1. In a medium saucepan boil the wine, cinnamon, orange and bay leaf together to reduce the wine by half. Add the prunes to the reduction and marinate for two hours. Remove the cinnamon, orange and bay leaf from the marinade. Sauce can be made 24 hours in advance. 
2. In a medium pan gently soften the demerara sugar on the stove, add the reduced red wine, marinated prunes and chicken stock and bring to a boil. Reduce until the sauce becomes syrupy in consistency. Season with three pinches of salt and a pinch of pepper. Check the seasoning and ensure it's to your taste, then put to one side. 

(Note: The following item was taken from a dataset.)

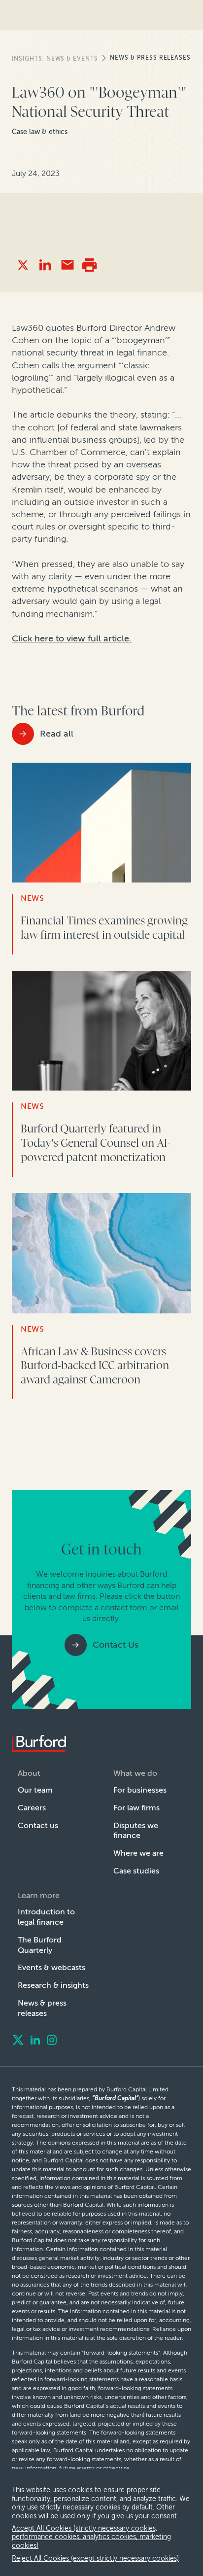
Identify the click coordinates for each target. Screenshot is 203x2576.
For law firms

3. In a skillet set on medium heat place all the whole spices in the pan and toast until they become very fragrant. Remove from the pan and place in a spice grinder. Add the rest of the ground spices, and grind. Allow some texture to remain. 
4. Heat oven to 350F. Place a large roasting pain in the oven. Salt both sides of each rack well, and rub the ground spice mixture into the meat. There will be plenty of spice left over.
5. Heat vegetables* and butter in a large skillet set over medium-high heat. Place both racks in skillet, and brown each side, about 2 minutes per side. Transfer racks to the preheated roasting pan. 
6. Roast venison 8 to 12 minutes for medium rare. Remove roasting pan from oven, and transfer meat to a cutting board to rest for 15 minutes.
7. Sauce with warm syrupy prunes. 

*Enjoy your roasted venison racks with any side of your choosing. I have paired mine with roasted mini potatoes, pearl onions, and sauteed kale from the garden.